Clean the squid if need be and separate the tentacles from the body.
Mince the squid tentacles as finely as you can manage.
Heat olive oil in a skillet and add the garlic and anchovy. When the garlic is just beginning to give off its aroma, add the tentacles and give them a good stir. Pour over the wine and let simmer for a few minutes.
Add the bread (or breadcrumbs), olives, capers, parsley, plus the raisins and pine nuts if using. Give everything a turn, and keep stirring until you have a smooth, soft but compact mixture that comes away from the bottom of the pot. Add a bit more wine if it looks a bit dry or some breadcrumbs if it looks too loose. Taste and adjust for seasoning, then transfer to a mixing bowl and let the stuffing mixture cool.
When the ingredients have completely cooled, add the egg and mix well.
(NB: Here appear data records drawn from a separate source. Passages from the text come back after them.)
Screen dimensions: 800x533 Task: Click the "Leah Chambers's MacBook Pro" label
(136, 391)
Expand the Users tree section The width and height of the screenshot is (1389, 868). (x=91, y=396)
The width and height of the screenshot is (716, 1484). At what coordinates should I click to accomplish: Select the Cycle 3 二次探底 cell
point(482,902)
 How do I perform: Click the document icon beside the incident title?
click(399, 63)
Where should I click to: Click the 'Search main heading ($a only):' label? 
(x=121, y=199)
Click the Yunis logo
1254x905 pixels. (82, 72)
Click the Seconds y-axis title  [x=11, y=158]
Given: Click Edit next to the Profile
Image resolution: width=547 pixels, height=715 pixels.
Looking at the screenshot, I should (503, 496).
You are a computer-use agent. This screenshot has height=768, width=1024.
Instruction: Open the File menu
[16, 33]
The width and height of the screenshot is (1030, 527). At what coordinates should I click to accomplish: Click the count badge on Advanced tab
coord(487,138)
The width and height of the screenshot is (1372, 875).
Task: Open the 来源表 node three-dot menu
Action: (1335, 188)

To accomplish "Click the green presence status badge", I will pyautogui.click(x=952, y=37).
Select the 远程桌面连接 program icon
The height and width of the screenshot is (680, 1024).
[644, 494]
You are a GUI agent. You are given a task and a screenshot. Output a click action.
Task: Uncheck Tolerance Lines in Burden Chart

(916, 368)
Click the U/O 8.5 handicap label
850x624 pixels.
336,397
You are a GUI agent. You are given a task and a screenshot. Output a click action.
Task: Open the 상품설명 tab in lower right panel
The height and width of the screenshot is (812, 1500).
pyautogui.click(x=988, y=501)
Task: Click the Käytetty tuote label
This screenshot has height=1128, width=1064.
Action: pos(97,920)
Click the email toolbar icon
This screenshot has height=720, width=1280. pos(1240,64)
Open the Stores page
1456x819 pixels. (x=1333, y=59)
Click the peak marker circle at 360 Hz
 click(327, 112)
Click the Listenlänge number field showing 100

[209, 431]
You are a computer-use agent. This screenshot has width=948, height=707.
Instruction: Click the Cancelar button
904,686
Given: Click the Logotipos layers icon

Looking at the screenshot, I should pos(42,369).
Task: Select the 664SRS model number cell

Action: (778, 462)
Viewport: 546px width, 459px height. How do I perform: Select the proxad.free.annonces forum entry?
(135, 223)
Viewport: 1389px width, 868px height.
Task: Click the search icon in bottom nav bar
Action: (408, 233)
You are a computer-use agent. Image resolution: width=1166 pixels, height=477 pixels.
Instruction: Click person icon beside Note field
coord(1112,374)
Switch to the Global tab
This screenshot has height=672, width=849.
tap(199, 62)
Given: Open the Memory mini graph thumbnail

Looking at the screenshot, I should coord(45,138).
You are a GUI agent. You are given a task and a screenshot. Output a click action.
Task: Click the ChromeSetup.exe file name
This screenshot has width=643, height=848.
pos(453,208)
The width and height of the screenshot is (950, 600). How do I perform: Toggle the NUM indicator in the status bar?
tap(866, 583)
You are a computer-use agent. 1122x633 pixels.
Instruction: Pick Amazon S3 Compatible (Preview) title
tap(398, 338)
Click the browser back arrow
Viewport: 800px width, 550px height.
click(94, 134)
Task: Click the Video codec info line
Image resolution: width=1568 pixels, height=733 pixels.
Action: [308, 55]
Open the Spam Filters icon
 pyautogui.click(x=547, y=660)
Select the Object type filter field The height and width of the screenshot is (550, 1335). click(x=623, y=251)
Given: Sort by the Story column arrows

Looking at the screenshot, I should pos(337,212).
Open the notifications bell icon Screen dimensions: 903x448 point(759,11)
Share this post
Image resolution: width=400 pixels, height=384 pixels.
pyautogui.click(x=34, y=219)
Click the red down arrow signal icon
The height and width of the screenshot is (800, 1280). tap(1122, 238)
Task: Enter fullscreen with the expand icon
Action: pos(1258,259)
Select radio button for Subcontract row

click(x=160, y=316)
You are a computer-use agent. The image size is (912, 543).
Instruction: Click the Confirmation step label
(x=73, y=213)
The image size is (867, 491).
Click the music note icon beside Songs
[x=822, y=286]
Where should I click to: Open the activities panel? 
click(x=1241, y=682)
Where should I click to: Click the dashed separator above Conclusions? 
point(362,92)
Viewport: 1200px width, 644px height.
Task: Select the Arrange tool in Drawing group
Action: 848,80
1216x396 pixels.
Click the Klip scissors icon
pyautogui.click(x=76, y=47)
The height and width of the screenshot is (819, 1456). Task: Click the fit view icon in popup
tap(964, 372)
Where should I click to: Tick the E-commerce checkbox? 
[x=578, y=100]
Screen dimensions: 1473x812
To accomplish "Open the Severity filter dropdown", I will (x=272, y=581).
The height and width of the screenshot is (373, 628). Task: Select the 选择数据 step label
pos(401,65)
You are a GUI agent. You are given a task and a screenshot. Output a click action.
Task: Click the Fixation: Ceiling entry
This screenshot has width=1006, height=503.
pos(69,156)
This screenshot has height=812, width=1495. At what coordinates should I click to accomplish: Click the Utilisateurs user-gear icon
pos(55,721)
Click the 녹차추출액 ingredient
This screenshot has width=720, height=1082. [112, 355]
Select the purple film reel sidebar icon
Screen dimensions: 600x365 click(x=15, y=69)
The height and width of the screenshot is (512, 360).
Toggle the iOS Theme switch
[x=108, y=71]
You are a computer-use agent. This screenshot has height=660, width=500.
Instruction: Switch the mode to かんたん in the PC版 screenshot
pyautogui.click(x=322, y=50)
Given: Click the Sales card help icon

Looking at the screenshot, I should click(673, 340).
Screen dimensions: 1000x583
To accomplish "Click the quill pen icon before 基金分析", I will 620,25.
Fill the squid sacs with the stuffing mixture, either using a small spoon or—much easier—a pastry bag (see Notes). Leave some space at the open end and close the squid sacs with a toothpick.
In a sauté pan large enough to fit all the squid in one layer, gently sauté a garlic clove in olive oil. When it is just beginning to brown, remove it. Add the squid and turn them in the oil until they begin to stiffen and turn an opaque white. Then add the wine and let simmer for a few minutes.
Add the tomato, stir to mix it thoroughly into the cooking juices and cover. Let the squid braise until tender, probably a good 30-45 minutes (or longer if your squid is very large).
Serve the squid with their sauce while still warm but not piping hot.